[Magic Firewall] IDS Limitation

Maddy-Cloudflare · Maddy-Cloudflare · commit 48525d87a48b · 2025-01-27T14:34:51.000Z
diff --git a/src/content/docs/magic-firewall/how-to/enable-ids.mdx b/src/content/docs/magic-firewall/how-to/enable-ids.mdx
@@ -78,6 +78,18 @@ Similarly, sending a patch request with the `enabled` field set to `true` will e
 
 </TabItem> </Tabs>
 
+## IDS limitations
+
+Currently, IDS does not run on every packet. IDS rules are run on a sampled subset.
+
+IDS does not run on WAN-to-Internet traffic sent to Gateway.

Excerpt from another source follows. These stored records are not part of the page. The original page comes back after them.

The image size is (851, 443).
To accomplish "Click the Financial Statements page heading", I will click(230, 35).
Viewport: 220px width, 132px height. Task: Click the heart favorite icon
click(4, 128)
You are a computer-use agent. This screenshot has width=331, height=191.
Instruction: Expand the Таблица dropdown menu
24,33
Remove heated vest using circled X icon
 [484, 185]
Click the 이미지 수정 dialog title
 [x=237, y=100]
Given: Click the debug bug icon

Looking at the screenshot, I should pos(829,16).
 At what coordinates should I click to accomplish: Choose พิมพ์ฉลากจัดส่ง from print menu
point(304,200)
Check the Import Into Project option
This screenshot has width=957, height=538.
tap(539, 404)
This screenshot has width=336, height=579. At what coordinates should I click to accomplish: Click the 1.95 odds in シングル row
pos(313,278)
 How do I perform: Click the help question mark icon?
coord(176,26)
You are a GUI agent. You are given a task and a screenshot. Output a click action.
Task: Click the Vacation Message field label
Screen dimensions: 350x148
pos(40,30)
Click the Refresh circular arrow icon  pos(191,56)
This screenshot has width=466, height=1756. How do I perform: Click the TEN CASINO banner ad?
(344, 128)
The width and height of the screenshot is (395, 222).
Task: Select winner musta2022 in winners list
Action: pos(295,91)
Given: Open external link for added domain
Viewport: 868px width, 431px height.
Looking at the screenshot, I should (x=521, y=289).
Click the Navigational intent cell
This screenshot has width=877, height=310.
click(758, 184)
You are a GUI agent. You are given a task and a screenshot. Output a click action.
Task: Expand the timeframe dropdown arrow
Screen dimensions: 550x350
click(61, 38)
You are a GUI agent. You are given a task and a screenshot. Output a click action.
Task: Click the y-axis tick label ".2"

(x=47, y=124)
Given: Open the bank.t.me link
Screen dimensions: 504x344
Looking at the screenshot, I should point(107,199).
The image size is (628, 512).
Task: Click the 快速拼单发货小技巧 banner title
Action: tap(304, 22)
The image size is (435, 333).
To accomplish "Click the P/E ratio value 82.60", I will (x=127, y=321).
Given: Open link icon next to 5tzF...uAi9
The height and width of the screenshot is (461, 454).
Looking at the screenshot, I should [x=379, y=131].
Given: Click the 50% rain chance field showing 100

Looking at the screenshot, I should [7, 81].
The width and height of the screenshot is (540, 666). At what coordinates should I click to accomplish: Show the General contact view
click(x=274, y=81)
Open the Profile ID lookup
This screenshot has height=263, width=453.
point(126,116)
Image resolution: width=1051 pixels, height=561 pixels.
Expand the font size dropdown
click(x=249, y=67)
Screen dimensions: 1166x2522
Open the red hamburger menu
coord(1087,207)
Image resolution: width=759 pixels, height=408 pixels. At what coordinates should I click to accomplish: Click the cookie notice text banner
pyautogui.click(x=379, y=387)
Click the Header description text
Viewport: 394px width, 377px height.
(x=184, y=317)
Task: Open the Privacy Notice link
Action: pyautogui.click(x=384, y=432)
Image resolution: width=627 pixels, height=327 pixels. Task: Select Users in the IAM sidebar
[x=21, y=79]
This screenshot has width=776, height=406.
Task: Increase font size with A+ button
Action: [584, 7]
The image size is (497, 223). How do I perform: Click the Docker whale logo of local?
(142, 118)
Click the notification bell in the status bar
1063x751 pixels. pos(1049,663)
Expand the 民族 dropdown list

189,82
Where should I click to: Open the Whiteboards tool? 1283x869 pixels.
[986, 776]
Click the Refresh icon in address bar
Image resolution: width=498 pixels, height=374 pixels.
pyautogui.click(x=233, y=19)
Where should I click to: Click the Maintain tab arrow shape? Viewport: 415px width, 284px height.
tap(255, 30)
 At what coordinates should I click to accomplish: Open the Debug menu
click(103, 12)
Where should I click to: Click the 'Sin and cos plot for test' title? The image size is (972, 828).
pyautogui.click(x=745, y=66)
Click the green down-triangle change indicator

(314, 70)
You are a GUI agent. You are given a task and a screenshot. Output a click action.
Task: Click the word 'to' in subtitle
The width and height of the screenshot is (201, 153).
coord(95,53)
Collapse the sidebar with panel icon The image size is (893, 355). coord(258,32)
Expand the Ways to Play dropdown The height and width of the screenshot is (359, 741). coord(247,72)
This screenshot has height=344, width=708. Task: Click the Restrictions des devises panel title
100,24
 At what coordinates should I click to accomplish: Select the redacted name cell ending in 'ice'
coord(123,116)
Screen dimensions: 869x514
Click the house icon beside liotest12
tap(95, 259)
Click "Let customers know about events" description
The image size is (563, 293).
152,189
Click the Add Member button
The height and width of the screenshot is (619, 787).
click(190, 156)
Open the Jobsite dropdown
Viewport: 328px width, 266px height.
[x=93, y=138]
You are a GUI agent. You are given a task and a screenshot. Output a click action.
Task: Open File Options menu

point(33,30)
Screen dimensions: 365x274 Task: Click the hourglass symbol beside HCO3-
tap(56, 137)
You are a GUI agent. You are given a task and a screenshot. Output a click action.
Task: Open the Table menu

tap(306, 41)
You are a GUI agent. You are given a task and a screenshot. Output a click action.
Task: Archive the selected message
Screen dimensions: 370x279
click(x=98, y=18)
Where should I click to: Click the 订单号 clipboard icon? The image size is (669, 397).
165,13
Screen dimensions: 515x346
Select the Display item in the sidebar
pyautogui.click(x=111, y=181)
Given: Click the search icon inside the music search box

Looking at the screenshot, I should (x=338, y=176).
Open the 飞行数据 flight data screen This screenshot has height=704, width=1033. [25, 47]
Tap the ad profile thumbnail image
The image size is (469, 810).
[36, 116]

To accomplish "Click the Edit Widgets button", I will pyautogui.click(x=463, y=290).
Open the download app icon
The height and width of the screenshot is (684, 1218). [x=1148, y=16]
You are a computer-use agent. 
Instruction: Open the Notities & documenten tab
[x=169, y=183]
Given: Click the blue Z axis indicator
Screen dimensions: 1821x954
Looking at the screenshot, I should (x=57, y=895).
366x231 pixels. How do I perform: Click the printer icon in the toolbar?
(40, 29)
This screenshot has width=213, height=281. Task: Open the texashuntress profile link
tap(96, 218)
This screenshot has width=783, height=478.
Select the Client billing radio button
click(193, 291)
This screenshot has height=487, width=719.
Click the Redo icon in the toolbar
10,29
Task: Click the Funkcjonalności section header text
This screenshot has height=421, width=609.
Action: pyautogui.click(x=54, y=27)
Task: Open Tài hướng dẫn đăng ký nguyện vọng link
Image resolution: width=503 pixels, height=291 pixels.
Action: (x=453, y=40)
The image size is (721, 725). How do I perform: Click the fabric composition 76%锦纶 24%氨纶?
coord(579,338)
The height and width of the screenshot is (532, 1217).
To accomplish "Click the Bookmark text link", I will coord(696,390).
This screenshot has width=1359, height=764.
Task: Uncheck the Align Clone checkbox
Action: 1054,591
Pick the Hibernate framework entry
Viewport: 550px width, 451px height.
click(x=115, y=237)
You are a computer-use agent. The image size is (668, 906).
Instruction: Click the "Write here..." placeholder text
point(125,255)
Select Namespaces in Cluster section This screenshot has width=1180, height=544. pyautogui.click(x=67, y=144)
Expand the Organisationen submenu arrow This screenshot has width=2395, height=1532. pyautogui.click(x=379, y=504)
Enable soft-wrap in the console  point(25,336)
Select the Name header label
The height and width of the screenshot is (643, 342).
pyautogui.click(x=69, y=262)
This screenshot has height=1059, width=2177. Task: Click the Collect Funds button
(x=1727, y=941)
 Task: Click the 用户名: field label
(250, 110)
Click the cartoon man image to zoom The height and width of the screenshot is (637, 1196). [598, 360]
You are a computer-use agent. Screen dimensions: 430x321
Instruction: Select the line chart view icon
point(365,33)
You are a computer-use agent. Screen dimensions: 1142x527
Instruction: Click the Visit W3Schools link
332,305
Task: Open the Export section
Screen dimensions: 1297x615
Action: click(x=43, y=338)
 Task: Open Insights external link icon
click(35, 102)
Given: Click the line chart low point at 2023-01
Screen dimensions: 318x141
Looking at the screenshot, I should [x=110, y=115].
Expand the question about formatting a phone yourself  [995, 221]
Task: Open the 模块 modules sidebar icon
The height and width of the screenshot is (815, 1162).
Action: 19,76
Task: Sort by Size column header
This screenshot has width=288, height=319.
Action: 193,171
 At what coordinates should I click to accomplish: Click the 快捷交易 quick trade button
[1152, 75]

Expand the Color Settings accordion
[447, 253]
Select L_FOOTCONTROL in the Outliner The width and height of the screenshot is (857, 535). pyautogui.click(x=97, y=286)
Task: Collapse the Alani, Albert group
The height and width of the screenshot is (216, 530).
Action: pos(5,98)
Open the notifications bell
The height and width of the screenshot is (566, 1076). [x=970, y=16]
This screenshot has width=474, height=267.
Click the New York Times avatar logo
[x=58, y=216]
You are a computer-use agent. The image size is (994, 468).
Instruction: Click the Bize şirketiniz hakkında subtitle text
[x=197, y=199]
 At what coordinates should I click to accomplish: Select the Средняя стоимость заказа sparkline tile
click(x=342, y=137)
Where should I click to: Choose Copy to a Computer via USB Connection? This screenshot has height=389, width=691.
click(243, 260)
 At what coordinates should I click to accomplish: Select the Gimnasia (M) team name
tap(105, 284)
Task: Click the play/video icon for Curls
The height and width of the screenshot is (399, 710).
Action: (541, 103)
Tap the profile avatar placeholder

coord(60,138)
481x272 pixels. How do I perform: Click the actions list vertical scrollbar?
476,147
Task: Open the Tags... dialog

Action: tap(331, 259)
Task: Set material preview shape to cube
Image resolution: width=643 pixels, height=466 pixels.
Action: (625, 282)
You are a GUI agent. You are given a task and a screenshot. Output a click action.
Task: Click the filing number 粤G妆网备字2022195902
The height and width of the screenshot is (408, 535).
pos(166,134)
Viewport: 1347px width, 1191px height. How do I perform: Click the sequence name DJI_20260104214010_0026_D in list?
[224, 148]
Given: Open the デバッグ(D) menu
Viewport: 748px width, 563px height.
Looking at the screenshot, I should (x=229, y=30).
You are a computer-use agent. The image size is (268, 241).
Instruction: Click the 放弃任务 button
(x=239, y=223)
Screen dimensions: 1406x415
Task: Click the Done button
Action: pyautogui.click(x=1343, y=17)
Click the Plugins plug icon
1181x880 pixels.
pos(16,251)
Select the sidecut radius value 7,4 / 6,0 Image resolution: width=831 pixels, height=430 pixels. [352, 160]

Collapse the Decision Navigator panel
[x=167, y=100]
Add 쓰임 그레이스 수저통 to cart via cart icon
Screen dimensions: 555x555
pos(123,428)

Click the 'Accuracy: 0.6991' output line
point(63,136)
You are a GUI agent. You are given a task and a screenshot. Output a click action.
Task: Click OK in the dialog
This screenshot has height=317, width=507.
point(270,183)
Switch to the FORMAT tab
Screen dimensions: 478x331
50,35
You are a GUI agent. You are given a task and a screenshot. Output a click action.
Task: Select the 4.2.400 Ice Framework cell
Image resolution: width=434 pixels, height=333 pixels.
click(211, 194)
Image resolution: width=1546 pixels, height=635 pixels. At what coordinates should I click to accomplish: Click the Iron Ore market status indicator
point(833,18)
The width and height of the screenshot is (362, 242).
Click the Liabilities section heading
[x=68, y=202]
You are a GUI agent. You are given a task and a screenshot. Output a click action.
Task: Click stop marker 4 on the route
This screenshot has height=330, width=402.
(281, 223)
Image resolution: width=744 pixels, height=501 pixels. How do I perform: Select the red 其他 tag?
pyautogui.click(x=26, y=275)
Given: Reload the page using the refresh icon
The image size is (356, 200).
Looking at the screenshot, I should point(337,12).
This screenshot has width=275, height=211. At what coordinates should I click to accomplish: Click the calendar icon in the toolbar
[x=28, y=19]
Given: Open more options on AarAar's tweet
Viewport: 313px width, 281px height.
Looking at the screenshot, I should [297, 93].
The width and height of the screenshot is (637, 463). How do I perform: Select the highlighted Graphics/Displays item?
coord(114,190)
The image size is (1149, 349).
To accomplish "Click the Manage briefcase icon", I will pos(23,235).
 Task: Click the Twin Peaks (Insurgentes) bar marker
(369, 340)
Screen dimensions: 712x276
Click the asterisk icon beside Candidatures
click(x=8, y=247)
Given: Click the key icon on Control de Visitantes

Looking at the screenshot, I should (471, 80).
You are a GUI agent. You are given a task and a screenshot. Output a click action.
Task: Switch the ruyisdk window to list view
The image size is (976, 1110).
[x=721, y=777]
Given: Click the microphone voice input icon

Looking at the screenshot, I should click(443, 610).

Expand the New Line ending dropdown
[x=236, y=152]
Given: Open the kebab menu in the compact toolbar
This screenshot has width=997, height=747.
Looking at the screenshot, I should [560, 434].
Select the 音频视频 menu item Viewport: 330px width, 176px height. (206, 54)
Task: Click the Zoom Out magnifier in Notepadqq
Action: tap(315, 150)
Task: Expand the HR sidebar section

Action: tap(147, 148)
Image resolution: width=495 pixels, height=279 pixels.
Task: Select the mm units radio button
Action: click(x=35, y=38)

IDS will run on WAN-to-Internet traffic if Gateway upgrade is disabled.
+
+| Flow | Magic Firewall | IDS | 
+| ---- | ---- | --- |
+| WAN-to-Gateway | Applied | Not applied |
+| WAN-to-Cloudflare Tunnel | Applied | Not applied |
+| WAN-to-WAN | Applied | Applied | 
+
 ## Next steps
 
 You must configure Logpush to log detected risks. Refer to [Configure a Logpush destination](/magic-firewall/how-to/use-logpush-with-ids/) for more information. Additionally, all traffic that is analyzed can be accessed via [network analytics](/analytics/network-analytics/). Refer to [GraphQL Analytics](/magic-firewall/tutorials/graphql-analytics/) to query the analytics data.